Apex, LS, XLS, ??? I find Sta-Set too stiff through my dual fiddle block 5 part end boom mainsheet that has 110 feet of line that needs to be fed out in a hurry. I have an L-36 which is wood so we are always careful when gybing to bring the line all the way in and then let it out. I wanted something that would play out easily as this can take way too long to do. There are no winches as everything is just arm strength so I am thinking strength cannot be much of an issue and stretch is a good thing with a wood boom -- up to a point or course. I race the boat in classic boat races. We have been doing some beer can races for practice.

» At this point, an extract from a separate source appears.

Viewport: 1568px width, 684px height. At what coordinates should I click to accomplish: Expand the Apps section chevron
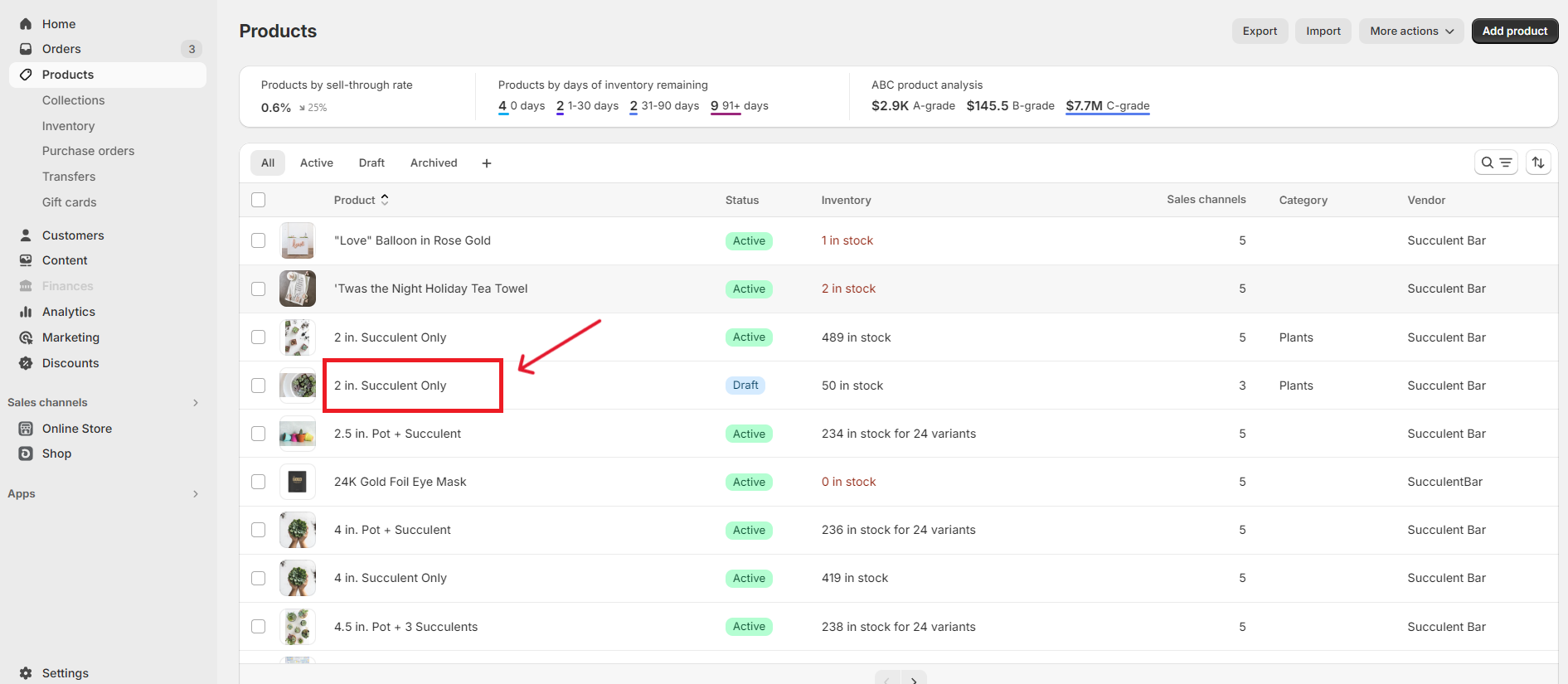click(196, 494)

I was advised to get single braid 12 strand and bought Regatta braid and it just snags on everything. I don't know where because the lifelines have spectra braid over them, the coamings are covered with teflon tape and all the bolt heads in the tiller are carefully filed smooth. Still the sheet came back with a 4 inch string hanging out the side and a bunch of smaller pulls. So, I returned it and am now wondering what to get. Apex is a 12 strand and may be what I want but will I have the same problem? I am looking at 7/16 line just so it is nice on the hands but not too big and heavy. Maybe simple LS would be just fine, certainly strong enough. Not sure if it will play out nicely though.

I have searched the past posts and it doesn't look like this topic has been addressed.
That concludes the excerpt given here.